We’re proud to announce our first public appearance on YouTube!!!

A team of highly-inspired musicians and software developers wants You to experience a revolutionary piano learning method:

The Piano Encyclopedia – the first practical piano encyclopedia in the world.

You will enjoy more than 700 pages of unique content, 2500 piano recordings, and 2400 interactive illustrations of piano keyboards showing how to master scales, chords, intervals, keyboard playing, improvising, and composing!

WELCOME to this new experience!

I’m Rod, the founder of Forgotten Dreams Corp. and the manager of The Piano Encyclopedia development, and I want to invite YOU to be one of the first to try out this revolutionary piano-learning method.
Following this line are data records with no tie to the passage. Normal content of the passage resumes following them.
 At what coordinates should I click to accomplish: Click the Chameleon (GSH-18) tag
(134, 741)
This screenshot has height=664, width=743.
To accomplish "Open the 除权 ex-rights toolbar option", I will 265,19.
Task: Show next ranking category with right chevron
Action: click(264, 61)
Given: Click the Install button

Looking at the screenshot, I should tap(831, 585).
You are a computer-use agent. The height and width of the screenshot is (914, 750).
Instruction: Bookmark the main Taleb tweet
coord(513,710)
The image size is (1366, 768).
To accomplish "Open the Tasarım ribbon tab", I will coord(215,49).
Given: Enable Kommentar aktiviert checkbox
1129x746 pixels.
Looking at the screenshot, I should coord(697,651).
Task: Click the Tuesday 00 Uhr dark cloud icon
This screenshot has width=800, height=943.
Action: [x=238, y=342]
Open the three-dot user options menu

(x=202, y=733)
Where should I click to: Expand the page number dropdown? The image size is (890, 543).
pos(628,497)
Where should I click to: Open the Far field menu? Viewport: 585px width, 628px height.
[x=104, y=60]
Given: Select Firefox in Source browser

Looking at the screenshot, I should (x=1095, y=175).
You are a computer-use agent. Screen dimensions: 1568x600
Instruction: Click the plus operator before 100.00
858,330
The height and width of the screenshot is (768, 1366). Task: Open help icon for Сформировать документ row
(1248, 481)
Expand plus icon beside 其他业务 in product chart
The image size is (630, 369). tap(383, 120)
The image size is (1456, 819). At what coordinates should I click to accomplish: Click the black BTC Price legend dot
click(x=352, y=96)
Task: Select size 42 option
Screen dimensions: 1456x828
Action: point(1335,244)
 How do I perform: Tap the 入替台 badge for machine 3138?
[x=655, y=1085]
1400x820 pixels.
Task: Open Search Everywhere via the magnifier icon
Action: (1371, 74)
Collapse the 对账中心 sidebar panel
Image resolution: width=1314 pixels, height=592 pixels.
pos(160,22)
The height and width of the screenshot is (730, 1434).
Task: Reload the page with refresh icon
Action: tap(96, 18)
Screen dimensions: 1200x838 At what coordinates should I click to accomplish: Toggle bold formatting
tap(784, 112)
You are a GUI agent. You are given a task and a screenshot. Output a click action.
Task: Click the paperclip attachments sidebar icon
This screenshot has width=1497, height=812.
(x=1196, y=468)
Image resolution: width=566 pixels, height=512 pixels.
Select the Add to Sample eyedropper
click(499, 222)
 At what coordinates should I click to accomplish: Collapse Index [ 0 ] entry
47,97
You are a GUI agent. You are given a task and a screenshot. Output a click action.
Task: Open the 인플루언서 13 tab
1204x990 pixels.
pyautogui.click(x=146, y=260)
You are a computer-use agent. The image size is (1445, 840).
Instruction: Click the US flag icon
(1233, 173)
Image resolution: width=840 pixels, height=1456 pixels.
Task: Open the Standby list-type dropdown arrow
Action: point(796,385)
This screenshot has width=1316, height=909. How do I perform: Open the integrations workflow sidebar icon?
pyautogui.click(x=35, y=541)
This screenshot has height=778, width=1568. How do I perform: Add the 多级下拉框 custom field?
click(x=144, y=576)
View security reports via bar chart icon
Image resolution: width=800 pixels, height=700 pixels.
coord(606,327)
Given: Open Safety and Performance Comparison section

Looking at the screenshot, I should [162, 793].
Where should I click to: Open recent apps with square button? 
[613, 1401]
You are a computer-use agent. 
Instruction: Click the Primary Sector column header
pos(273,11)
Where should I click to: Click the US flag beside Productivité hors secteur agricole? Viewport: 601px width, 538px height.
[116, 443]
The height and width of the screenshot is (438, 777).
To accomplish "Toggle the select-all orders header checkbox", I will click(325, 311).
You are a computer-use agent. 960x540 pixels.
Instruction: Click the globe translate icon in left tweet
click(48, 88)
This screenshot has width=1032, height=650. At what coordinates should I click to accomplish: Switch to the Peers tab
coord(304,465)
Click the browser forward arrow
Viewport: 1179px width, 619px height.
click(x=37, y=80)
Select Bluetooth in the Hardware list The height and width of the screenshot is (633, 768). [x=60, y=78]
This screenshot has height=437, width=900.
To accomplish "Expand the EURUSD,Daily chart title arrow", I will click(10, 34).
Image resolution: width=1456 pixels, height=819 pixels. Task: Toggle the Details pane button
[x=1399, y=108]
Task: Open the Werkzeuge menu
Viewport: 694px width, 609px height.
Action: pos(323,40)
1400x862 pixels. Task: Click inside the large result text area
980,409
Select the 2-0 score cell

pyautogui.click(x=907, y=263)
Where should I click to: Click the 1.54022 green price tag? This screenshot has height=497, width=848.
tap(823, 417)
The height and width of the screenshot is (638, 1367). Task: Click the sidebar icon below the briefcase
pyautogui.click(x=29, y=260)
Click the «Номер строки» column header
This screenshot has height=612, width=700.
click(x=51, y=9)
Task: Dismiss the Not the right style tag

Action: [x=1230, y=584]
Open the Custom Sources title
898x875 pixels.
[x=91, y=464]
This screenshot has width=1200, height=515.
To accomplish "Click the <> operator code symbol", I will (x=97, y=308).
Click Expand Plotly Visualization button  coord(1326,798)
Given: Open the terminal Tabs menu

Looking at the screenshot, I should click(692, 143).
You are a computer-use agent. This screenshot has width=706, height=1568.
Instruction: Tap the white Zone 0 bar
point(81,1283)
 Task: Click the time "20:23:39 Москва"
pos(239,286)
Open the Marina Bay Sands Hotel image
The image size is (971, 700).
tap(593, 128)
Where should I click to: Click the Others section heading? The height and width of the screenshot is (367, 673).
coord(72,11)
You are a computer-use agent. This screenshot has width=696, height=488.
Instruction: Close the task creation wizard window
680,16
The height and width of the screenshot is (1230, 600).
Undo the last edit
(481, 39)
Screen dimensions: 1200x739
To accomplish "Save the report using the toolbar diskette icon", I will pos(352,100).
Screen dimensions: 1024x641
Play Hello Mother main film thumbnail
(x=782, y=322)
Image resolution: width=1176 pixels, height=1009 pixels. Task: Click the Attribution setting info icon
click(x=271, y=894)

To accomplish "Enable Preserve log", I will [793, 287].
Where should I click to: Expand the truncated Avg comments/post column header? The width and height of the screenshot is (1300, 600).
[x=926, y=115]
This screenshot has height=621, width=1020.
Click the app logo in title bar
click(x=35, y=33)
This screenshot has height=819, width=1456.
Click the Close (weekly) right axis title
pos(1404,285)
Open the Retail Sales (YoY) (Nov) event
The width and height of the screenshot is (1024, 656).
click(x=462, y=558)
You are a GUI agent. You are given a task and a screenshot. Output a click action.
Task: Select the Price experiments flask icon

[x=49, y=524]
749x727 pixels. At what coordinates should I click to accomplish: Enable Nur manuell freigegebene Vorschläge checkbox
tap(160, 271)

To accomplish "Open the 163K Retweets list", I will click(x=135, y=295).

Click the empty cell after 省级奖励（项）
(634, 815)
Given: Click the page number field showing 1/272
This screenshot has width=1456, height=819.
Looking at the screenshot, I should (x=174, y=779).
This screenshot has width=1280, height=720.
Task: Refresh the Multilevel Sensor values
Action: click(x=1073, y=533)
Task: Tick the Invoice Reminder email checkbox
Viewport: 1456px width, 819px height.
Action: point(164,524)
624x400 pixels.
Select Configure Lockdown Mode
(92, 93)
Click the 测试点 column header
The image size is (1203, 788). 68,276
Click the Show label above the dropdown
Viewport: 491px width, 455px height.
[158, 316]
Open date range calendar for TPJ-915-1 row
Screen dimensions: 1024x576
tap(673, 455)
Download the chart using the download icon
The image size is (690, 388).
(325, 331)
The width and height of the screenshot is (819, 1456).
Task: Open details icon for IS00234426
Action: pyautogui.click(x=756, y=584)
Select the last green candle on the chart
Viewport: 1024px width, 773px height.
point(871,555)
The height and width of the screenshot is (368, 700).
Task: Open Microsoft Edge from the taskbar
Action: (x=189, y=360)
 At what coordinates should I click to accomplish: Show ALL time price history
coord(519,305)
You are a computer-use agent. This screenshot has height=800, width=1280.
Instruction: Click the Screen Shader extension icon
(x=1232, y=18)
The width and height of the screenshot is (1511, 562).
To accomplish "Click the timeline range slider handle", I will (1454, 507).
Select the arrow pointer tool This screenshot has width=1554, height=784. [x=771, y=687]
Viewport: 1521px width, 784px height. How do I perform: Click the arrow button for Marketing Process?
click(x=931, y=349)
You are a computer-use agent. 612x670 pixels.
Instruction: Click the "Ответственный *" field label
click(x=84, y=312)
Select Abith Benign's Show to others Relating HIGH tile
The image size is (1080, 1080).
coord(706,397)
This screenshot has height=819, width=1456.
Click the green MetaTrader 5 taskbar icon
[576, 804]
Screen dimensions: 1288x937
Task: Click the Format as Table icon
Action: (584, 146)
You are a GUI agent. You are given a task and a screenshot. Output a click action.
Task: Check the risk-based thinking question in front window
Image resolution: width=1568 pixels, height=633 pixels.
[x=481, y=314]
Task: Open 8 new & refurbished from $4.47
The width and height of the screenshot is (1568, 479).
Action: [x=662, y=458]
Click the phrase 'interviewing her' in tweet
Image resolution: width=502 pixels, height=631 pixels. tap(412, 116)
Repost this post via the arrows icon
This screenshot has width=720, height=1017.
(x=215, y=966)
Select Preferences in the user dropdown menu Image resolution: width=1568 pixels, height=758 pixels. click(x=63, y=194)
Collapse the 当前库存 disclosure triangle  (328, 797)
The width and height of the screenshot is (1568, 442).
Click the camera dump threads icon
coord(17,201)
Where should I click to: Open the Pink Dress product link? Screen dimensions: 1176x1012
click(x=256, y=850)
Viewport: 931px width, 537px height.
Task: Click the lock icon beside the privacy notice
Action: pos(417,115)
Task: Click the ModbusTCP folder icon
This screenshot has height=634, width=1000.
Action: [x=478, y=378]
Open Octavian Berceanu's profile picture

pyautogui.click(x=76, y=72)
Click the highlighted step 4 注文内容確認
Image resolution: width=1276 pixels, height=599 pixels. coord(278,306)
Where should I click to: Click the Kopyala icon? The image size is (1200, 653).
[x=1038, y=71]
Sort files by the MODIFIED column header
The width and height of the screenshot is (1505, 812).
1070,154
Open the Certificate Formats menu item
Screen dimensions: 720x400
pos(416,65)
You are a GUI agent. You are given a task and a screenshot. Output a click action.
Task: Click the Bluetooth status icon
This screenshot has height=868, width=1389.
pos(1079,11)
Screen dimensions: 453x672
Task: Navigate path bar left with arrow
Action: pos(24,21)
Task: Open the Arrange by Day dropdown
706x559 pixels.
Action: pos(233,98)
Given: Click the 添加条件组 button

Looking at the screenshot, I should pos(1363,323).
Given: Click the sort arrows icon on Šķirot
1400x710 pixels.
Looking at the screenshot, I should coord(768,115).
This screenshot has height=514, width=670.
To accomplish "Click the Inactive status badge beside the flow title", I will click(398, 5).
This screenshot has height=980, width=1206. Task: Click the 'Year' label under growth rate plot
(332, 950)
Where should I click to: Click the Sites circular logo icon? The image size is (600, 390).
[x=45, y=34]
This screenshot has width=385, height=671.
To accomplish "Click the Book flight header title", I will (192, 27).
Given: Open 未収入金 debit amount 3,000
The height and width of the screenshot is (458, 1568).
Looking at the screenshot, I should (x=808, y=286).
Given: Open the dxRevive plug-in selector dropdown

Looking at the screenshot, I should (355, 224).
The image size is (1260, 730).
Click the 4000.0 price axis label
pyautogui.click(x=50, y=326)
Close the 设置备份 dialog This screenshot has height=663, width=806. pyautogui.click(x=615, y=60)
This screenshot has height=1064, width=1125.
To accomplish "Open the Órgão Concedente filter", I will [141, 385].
The first people that sign-up to our mailing list will be given the possibility of becoming one of the first to try out The Piano Encyclopedia.

We’ll be releasing a LIMITED number of invitations!

Sign-up to our mailing list today!

The whole team is very excited about this release, so feel free to give us any feedback on the new features we’ve developed and asking us any questions you might have! You can leave comments on our community chat room or comment in one of our posts.

Cheers! 🙂


9 Responses to Rediscover Music with The Piano Encyclopedia!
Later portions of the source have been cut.